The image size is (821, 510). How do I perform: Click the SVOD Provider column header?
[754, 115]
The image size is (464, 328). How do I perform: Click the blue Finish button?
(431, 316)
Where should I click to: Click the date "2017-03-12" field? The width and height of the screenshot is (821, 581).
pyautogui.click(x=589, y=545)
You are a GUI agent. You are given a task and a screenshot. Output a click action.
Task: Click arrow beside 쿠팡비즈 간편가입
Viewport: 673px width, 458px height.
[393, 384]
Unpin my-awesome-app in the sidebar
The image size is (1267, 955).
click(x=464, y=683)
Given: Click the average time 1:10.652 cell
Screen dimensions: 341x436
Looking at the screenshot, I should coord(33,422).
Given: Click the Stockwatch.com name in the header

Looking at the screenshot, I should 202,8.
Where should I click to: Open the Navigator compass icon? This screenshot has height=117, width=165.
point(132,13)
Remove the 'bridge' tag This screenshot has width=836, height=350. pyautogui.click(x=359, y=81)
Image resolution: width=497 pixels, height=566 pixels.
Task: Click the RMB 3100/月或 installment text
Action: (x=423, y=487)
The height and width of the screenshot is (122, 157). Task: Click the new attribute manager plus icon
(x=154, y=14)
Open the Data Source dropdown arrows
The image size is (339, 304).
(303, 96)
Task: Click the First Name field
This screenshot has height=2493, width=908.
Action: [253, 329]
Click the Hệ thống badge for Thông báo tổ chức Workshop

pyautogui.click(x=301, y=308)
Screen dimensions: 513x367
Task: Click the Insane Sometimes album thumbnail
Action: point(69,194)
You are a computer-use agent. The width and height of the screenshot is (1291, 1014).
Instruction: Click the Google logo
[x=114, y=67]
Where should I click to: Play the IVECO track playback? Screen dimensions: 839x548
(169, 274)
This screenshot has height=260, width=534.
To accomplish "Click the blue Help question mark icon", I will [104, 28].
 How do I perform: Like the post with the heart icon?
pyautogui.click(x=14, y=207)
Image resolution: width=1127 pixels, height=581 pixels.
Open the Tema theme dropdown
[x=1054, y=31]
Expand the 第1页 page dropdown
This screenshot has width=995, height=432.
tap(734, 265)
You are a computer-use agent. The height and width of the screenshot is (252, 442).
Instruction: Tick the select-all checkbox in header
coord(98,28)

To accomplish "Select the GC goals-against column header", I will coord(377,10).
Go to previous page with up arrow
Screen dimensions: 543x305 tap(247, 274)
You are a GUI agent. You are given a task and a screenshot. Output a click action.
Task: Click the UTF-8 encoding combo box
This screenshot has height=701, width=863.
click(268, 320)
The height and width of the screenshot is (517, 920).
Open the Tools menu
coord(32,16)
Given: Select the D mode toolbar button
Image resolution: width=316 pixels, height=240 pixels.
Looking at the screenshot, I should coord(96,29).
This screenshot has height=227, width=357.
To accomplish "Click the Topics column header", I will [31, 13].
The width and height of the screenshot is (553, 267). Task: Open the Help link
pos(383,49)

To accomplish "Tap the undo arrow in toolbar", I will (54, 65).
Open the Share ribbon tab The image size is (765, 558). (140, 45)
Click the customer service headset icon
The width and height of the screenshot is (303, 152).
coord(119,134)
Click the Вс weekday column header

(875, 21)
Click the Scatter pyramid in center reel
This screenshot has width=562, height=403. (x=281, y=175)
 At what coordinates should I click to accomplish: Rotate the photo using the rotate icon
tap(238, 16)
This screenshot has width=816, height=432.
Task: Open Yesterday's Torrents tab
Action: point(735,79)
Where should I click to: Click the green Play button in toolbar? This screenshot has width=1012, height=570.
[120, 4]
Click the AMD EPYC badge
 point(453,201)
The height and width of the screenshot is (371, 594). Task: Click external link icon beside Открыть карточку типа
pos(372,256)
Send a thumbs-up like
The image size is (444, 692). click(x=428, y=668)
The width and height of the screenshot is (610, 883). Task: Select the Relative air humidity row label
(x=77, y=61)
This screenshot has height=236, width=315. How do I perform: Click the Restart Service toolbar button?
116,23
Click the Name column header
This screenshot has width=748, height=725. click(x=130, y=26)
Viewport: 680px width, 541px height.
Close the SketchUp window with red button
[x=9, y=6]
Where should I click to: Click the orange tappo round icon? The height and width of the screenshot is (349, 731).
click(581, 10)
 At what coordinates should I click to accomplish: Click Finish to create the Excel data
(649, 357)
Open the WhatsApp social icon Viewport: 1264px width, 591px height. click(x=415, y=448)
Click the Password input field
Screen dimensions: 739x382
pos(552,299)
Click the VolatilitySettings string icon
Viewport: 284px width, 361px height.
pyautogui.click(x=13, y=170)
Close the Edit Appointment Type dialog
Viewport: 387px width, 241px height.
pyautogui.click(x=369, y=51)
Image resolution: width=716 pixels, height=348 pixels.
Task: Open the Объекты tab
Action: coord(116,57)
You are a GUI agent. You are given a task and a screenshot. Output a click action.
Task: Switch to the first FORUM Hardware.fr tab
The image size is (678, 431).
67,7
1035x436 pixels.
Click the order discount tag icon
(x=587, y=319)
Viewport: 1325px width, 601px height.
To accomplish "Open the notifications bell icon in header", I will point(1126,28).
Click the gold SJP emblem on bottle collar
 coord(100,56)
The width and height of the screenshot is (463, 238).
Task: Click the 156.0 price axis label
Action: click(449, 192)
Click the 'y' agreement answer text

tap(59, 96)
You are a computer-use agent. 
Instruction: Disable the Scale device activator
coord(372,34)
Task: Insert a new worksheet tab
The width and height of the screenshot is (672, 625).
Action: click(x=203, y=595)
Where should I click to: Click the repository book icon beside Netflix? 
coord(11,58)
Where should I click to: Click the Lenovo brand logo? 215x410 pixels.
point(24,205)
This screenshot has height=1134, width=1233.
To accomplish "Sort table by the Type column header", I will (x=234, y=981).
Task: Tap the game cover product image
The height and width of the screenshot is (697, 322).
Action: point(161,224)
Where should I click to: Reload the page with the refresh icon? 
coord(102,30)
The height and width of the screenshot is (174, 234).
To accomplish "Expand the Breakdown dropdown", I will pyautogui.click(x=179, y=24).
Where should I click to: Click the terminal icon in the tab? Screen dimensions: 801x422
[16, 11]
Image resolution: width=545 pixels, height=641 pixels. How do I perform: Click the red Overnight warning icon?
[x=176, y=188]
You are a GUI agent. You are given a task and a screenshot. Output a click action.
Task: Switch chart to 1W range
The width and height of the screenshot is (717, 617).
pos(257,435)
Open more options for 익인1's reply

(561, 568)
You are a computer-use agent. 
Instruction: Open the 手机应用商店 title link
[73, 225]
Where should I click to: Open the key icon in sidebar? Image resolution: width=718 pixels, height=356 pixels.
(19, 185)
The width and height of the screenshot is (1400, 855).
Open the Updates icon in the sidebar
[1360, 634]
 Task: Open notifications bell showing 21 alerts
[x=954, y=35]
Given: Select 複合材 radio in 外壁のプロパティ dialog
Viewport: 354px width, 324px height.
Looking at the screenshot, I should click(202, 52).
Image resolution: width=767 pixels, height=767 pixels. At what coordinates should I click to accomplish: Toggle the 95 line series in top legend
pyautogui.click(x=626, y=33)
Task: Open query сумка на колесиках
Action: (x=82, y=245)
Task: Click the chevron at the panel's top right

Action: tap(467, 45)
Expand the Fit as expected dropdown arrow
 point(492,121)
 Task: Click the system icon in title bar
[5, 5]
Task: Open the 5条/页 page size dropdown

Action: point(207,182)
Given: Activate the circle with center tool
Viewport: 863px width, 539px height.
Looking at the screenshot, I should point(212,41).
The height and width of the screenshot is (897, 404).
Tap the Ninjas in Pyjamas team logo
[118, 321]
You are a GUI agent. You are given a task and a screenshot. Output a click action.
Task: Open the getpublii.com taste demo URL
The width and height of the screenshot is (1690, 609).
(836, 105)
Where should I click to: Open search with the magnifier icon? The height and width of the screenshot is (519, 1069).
◆ ◆ ◆ ◆ ◆
▸ Try it
Give a verbatim copy of the material above.

▸ Task solution
The image size is (821, 510). How do I perform: Click the SVOD Provider column header?
[754, 115]
The image size is (464, 328). How do I perform: Click the blue Finish button?
(431, 316)
Where should I click to: Click the date "2017-03-12" field? The width and height of the screenshot is (821, 581).
pyautogui.click(x=589, y=545)
You are a GUI agent. You are given a task and a screenshot. Output a click action.
Task: Click arrow beside 쿠팡비즈 간편가입
Viewport: 673px width, 458px height.
[393, 384]
Unpin my-awesome-app in the sidebar
The image size is (1267, 955).
click(x=464, y=683)
Given: Click the average time 1:10.652 cell
Screen dimensions: 341x436
Looking at the screenshot, I should coord(33,422).
Given: Click the Stockwatch.com name in the header

Looking at the screenshot, I should 202,8.
Where should I click to: Open the Navigator compass icon? This screenshot has height=117, width=165.
point(132,13)
Remove the 'bridge' tag This screenshot has width=836, height=350. pyautogui.click(x=359, y=81)
Image resolution: width=497 pixels, height=566 pixels.
Task: Click the RMB 3100/月或 installment text
Action: (x=423, y=487)
The height and width of the screenshot is (122, 157). Task: Click the new attribute manager plus icon
(x=154, y=14)
Open the Data Source dropdown arrows
The image size is (339, 304).
(303, 96)
Task: Click the First Name field
This screenshot has height=2493, width=908.
Action: [253, 329]
Click the Hệ thống badge for Thông báo tổ chức Workshop

pyautogui.click(x=301, y=308)
Screen dimensions: 513x367
Task: Click the Insane Sometimes album thumbnail
Action: point(69,194)
You are a computer-use agent. The width and height of the screenshot is (1291, 1014).
Instruction: Click the Google logo
[x=114, y=67]
Where should I click to: Play the IVECO track playback? Screen dimensions: 839x548
(169, 274)
This screenshot has height=260, width=534.
To accomplish "Click the blue Help question mark icon", I will [104, 28].
 How do I perform: Like the post with the heart icon?
pyautogui.click(x=14, y=207)
Image resolution: width=1127 pixels, height=581 pixels.
Open the Tema theme dropdown
[x=1054, y=31]
Expand the 第1页 page dropdown
This screenshot has width=995, height=432.
tap(734, 265)
You are a computer-use agent. The height and width of the screenshot is (252, 442).
Instruction: Tick the select-all checkbox in header
coord(98,28)

To accomplish "Select the GC goals-against column header", I will coord(377,10).
Go to previous page with up arrow
Screen dimensions: 543x305 tap(247, 274)
You are a GUI agent. You are given a task and a screenshot. Output a click action.
Task: Click the UTF-8 encoding combo box
This screenshot has height=701, width=863.
click(268, 320)
The height and width of the screenshot is (517, 920).
Open the Tools menu
coord(32,16)
Given: Select the D mode toolbar button
Image resolution: width=316 pixels, height=240 pixels.
Looking at the screenshot, I should coord(96,29).
This screenshot has height=227, width=357.
To accomplish "Click the Topics column header", I will [31, 13].
The width and height of the screenshot is (553, 267). Task: Open the Help link
pos(383,49)

To accomplish "Tap the undo arrow in toolbar", I will (54, 65).
Open the Share ribbon tab The image size is (765, 558). (140, 45)
Click the customer service headset icon
The width and height of the screenshot is (303, 152).
coord(119,134)
Click the Вс weekday column header

(875, 21)
Click the Scatter pyramid in center reel
This screenshot has width=562, height=403. (x=281, y=175)
 At what coordinates should I click to accomplish: Rotate the photo using the rotate icon
tap(238, 16)
This screenshot has width=816, height=432.
Task: Open Yesterday's Torrents tab
Action: point(735,79)
Where should I click to: Click the green Play button in toolbar? This screenshot has width=1012, height=570.
[120, 4]
Click the AMD EPYC badge
 point(453,201)
The height and width of the screenshot is (371, 594). Task: Click external link icon beside Открыть карточку типа
pos(372,256)
Send a thumbs-up like
The image size is (444, 692). click(x=428, y=668)
The width and height of the screenshot is (610, 883). Task: Select the Relative air humidity row label
(x=77, y=61)
This screenshot has height=236, width=315. How do I perform: Click the Restart Service toolbar button?
116,23
Click the Name column header
This screenshot has width=748, height=725. click(x=130, y=26)
Viewport: 680px width, 541px height.
Close the SketchUp window with red button
[x=9, y=6]
Where should I click to: Click the orange tappo round icon? The height and width of the screenshot is (349, 731).
click(581, 10)
 At what coordinates should I click to accomplish: Click Finish to create the Excel data
(649, 357)
Open the WhatsApp social icon Viewport: 1264px width, 591px height. click(x=415, y=448)
Click the Password input field
Screen dimensions: 739x382
pos(552,299)
Click the VolatilitySettings string icon
Viewport: 284px width, 361px height.
pyautogui.click(x=13, y=170)
Close the Edit Appointment Type dialog
Viewport: 387px width, 241px height.
pyautogui.click(x=369, y=51)
Image resolution: width=716 pixels, height=348 pixels.
Task: Open the Объекты tab
Action: coord(116,57)
You are a GUI agent. You are given a task and a screenshot. Output a click action.
Task: Switch to the first FORUM Hardware.fr tab
The image size is (678, 431).
67,7
1035x436 pixels.
Click the order discount tag icon
(x=587, y=319)
Viewport: 1325px width, 601px height.
To accomplish "Open the notifications bell icon in header", I will point(1126,28).
Click the gold SJP emblem on bottle collar
 coord(100,56)
The width and height of the screenshot is (463, 238).
Task: Click the 156.0 price axis label
Action: click(449, 192)
Click the 'y' agreement answer text

tap(59, 96)
You are a computer-use agent. 
Instruction: Disable the Scale device activator
coord(372,34)
Task: Insert a new worksheet tab
The width and height of the screenshot is (672, 625).
Action: click(x=203, y=595)
Where should I click to: Click the repository book icon beside Netflix? 
coord(11,58)
Where should I click to: Click the Lenovo brand logo? 215x410 pixels.
point(24,205)
This screenshot has height=1134, width=1233.
To accomplish "Sort table by the Type column header", I will (x=234, y=981).
Task: Tap the game cover product image
The height and width of the screenshot is (697, 322).
Action: point(161,224)
Where should I click to: Reload the page with the refresh icon? 
coord(102,30)
The height and width of the screenshot is (174, 234).
To accomplish "Expand the Breakdown dropdown", I will pyautogui.click(x=179, y=24).
Where should I click to: Click the terminal icon in the tab? Screen dimensions: 801x422
[16, 11]
Image resolution: width=545 pixels, height=641 pixels. How do I perform: Click the red Overnight warning icon?
[x=176, y=188]
You are a GUI agent. You are given a task and a screenshot. Output a click action.
Task: Switch chart to 1W range
The width and height of the screenshot is (717, 617).
pos(257,435)
Open more options for 익인1's reply

(561, 568)
You are a computer-use agent. 
Instruction: Open the 手机应用商店 title link
[73, 225]
Where should I click to: Open the key icon in sidebar? Image resolution: width=718 pixels, height=356 pixels.
(19, 185)
The width and height of the screenshot is (1400, 855).
Open the Updates icon in the sidebar
[1360, 634]
 Task: Open notifications bell showing 21 alerts
[x=954, y=35]
Given: Select 複合材 radio in 外壁のプロパティ dialog
Viewport: 354px width, 324px height.
Looking at the screenshot, I should click(202, 52).
Image resolution: width=767 pixels, height=767 pixels. At what coordinates should I click to accomplish: Toggle the 95 line series in top legend
pyautogui.click(x=626, y=33)
Task: Open query сумка на колесиках
Action: (x=82, y=245)
Task: Click the chevron at the panel's top right

Action: tap(467, 45)
Expand the Fit as expected dropdown arrow
 point(492,121)
 Task: Click the system icon in title bar
[5, 5]
Task: Open the 5条/页 page size dropdown

Action: point(207,182)
Given: Activate the circle with center tool
Viewport: 863px width, 539px height.
Looking at the screenshot, I should point(212,41).
The height and width of the screenshot is (897, 404).
Tap the Ninjas in Pyjamas team logo
[118, 321]
You are a GUI agent. You are given a task and a screenshot. Output a click action.
Task: Open the getpublii.com taste demo URL
The width and height of the screenshot is (1690, 609).
(836, 105)
Where should I click to: Open search with the magnifier icon? The height and width of the screenshot is (519, 1069).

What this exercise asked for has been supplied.